Called in to replace an injured fighter on the UFC Fight Night 122 card, Song needed just over four minutes to choke out India’s Bharat Khandare. He’s since backed up that performance with a second-round knockout of the Brazilian veteran Filipe Arantes in Singapore in June, and so comes to Beijing on a 2-0 run and with a 12-3 win-loss record overall.
“There is still a lot of room for improvement in my skills,” said Song. “I am focused on winning step by step, fight by fight.
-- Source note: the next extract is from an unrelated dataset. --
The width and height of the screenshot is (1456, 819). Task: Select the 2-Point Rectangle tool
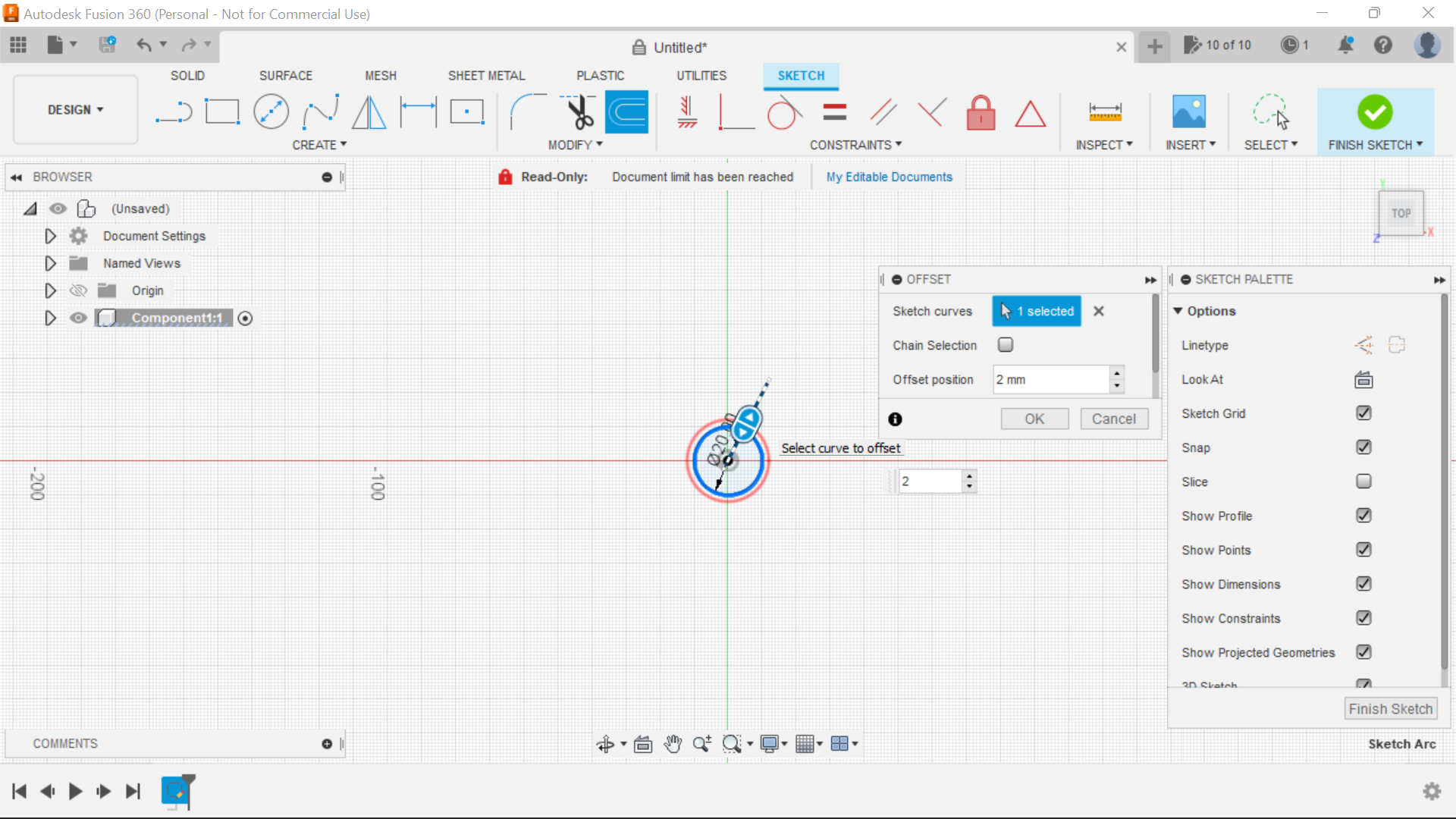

I have been training with (UFC Hall of Famer) Urijah Faber and his Team Alpha Male in California and I am learning.
“Chinese fighters need more experience but soon we will be a force.”
The UFC currently has 11 Chinese fighters on its books, a mix of established stars such as the veteran welterweight Li “The Leech” Jingliang and rising stars such as Song and female strawweight Zhang Weili, with all three in action on Saturday.
This week the organisation announced an investment of around $13 million in what it called the world’s biggest MMA academy in Shanghai, designed to help Chinese fighters make the transition from smaller fight promotions to the UFC octagon.
Song has recently replaced “The Terminator” as his fight name with “The Monkey King”, in reference to the mythical Chinese hero Sun Wukong.
He believes China’s rich history in martial arts has the country—and its fighters—well positioned as MMA continues to take hold.
“We have the history in China,” said Song. “This is only the beginning.”